I will be staying back in school, running and creating hair for the characters. I created a connection system that allows the dynamic hair system to be controlled by a FK (forward kinematics) control chain. I first proposed this idea to a friend of mine, he was already doing the dynamic hair system and asked me if I could have any means to create a switch or an FK option. Thus, I proposed the system to him to make it more efficient. If I have the time and not mic shy I might even create a video tutorial for the rig. However, that might take a while, but I will post a picture tutorial at the end of the week if all goes well.

That is it for today, quite a long time to update though, at least I still kept the blog alive.

Monday, 4 November 2013

Another month past and...

It has been a while (1 month) since I updated the blog, school had been real busy. Now I am serving my half a year (1 semester) of internship. Since I am involved in this 1 year final year project, I will be serving for the school.

Work wise, we are still behind time by around 2 weeks to 1 month. However, on the plus side, I'm churning out rigs faster than ever, and the animators can now start on the animation (actually they already started on the blocking sequence and finished the layout).

I encountered a problem with one of the working files, it usually happened when a non-referenced node is parented underneath a referenced node. This fosterParent node cannot be deleted no matter what, and Google did not really help a lot in removing the thing. The thing was created during one of the modelling stages, I did not check since another person was under that section and I was busy with rigging the main character.

fosterParent nodes
I found no method of safely removing all the assets from the file, I tried exporting all the selected objects. That merely caused the blend shapes and textures to screw up, basically all connections were on fire. However, I found out that instead of exporting, I could do the opposite, import the whole file (it was worth a try since I got this far).

I imported the file into another empty file (Maya's import system still have not worked for the placing of a string for clashing nodes, apparrently it keeps going back to prefixing all nodes.) Once the file has been imported, I can just delete the fosterParent nodes from the outliner with no other problems arising (none that have bothered me anyway in the future).

The problem about these fosterParent nodes is that they mess up the shots files and once the file is referenced in, it cannot be unloaded since it seems to get information from the already existing fosterParent nodes that something is being parented to the referenced in objects. Thus, it created a massive problem while doing the shots, and I had to take control of the situation and solved the problem.

There was also a large number of duplicated orthographic cameras created by some unknown methods. That was the first thing that shocked me when I opened the file, because the outliner was clogged up with that. Second thing is that they are not deletable.

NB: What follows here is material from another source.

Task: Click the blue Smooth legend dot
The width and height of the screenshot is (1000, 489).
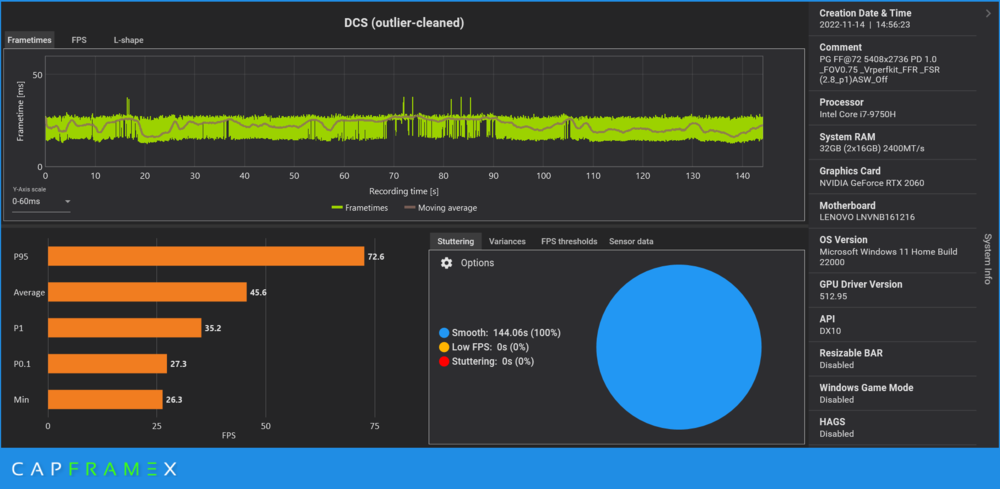Action: [x=445, y=333]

Multiple duplicates of cameras.
For the cameras problem, it is very easy to solve as Google got me some useful sites explaining how to make them deletable through some simple script provided.

http://www.3dbuzz.com/forum/threads/171756-How-to-delete-a-camera?p=1412846#post1412846

schyzomaniac (kudos to him), a member of 3dbuzz forum provided a simple script to make the cameras deletable.

camera -e -startupCamera false persp1;

(name of camera to be deleted to be place at the "persp1" area)

 This script basically (from what I understand from reading it), makes Maya know that the camera is not a startup camera, and that it is not the default scene cameras (persp, top, side, front) and that it is just another normal camera. Thus in the end, one can just press the delete button to delete the extra cameras.

The other code which he provided was: 

lockNode -lock off persp1;

(name of camera to be deleted to be place at the "persp1" area)
 
From what I understand from the script is that this is to unlock the node and make it editable, basically if you want to delete it, one have to free it first

That is all for now, actually spent 2 days on this post,  hope I still have time to update this blog as the project goes on.